### Task input
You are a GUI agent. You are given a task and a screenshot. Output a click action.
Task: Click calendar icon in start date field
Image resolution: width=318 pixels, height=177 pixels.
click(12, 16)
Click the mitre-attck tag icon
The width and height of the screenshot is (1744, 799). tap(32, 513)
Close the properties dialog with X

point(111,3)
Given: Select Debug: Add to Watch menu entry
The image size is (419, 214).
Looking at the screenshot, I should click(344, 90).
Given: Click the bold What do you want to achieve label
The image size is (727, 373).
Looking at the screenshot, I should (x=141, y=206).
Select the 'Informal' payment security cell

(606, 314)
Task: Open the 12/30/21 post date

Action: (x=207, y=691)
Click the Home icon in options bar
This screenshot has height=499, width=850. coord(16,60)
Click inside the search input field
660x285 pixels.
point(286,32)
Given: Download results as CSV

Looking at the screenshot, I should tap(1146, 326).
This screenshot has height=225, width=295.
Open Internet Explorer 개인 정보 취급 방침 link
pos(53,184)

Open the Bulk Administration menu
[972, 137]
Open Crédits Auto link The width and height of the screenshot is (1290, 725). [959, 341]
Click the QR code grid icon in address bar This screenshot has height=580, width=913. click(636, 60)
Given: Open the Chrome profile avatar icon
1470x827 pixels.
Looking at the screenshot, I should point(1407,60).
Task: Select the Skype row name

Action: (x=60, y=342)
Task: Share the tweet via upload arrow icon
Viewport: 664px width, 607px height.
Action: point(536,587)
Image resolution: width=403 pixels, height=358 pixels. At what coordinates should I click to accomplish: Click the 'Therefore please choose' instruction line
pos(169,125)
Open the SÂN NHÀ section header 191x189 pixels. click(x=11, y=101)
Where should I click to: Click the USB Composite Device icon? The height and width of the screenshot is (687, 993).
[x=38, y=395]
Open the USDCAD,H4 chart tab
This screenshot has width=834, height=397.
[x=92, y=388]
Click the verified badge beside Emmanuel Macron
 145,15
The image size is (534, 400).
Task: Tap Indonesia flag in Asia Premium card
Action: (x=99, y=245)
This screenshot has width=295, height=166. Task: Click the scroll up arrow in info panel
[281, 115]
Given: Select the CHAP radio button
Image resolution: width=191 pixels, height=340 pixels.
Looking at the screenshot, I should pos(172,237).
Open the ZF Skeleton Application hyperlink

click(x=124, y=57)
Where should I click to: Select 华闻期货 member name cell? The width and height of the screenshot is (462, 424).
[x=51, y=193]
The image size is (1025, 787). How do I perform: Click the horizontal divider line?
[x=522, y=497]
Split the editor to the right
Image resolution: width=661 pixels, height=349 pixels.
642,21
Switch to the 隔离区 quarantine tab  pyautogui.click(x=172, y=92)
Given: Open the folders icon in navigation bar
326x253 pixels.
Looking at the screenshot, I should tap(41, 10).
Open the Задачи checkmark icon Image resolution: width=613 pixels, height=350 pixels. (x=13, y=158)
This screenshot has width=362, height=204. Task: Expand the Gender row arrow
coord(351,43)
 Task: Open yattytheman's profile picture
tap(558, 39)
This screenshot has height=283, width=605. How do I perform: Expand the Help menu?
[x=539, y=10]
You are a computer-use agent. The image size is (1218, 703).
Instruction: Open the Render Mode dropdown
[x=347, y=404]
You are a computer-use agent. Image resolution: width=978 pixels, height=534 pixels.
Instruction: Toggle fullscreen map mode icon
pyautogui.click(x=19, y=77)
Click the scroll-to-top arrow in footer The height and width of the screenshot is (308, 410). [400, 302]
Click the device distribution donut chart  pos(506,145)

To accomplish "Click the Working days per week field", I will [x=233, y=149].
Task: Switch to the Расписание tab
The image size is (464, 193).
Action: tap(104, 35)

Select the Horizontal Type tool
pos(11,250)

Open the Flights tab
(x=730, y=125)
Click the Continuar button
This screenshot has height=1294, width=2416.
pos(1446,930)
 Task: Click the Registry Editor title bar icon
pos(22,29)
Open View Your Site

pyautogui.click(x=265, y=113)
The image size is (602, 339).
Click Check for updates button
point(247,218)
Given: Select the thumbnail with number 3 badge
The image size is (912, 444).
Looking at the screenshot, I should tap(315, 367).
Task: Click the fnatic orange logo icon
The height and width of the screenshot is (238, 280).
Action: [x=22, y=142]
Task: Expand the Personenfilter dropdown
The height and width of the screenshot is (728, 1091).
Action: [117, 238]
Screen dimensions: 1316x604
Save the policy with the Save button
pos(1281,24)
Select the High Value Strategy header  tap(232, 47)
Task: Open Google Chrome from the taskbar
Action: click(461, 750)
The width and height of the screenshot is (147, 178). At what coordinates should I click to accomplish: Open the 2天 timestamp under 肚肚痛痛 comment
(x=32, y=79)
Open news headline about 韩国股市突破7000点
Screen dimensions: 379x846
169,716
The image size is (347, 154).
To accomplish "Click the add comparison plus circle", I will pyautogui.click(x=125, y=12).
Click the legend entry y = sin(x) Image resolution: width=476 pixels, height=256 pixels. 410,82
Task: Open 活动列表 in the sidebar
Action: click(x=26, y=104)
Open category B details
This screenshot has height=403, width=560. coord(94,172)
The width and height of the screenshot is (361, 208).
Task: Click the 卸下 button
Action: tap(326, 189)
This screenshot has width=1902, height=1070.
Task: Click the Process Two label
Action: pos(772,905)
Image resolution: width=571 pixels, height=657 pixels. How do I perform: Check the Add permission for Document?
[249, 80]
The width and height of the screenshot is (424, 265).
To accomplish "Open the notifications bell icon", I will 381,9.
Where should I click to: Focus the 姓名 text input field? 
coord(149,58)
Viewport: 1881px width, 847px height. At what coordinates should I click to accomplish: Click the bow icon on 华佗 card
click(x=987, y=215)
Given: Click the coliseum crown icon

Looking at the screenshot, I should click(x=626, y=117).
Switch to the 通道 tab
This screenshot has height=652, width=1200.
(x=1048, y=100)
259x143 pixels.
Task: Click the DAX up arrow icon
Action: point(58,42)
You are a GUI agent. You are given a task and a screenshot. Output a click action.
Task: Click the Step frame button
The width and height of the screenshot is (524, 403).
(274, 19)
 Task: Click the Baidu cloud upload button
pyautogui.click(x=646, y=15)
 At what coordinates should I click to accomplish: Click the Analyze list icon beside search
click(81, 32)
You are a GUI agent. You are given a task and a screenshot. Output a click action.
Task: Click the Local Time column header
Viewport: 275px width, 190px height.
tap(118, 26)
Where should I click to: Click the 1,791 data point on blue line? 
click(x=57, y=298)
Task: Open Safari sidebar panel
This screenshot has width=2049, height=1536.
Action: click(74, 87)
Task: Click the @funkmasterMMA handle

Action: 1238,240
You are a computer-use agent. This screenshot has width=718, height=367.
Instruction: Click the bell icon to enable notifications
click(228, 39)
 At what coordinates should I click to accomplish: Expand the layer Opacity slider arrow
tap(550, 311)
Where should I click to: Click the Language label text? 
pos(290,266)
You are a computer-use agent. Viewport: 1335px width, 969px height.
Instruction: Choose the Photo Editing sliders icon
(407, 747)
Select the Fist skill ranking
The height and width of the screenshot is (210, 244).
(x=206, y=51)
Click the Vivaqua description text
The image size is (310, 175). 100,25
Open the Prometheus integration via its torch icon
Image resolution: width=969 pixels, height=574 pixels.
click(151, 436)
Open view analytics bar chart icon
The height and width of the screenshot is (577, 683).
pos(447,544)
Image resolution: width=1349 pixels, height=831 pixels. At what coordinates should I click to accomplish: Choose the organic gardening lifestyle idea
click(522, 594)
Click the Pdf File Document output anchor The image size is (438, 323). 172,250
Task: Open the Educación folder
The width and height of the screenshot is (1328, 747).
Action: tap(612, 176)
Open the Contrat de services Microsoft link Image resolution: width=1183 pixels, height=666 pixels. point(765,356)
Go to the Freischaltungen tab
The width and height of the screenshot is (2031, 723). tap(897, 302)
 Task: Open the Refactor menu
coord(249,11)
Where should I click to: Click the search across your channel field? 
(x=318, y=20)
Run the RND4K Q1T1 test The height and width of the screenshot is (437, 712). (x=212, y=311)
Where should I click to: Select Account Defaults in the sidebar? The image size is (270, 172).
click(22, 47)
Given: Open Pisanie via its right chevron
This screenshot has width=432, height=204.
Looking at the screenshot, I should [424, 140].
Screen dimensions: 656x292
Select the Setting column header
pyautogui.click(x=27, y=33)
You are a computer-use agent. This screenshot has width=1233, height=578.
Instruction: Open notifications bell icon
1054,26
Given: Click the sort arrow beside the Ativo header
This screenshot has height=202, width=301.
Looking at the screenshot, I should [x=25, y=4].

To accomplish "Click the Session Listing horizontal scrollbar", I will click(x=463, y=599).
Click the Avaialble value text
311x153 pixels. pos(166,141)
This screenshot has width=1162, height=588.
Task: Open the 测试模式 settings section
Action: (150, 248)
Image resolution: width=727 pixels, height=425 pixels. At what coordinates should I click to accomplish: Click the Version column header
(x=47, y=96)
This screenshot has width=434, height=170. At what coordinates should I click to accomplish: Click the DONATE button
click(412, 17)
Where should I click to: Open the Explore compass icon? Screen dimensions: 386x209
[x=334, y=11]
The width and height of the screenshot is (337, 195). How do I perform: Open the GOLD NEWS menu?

### Goal
Please format the lines above as a JSON list of strings, starting with the line containing "This screenshot has width=434, height=170." and going on through the final line. Use one string per line and leave out any blank lines.

### Output for this task
[
  "This screenshot has width=434, height=170. At what coordinates should I click to accomplish: Click the DONATE button",
  "click(412, 17)",
  "Where should I click to: Open the Explore compass icon? Screen dimensions: 386x209",
  "[x=334, y=11]",
  "The width and height of the screenshot is (337, 195). How do I perform: Open the GOLD NEWS menu?"
]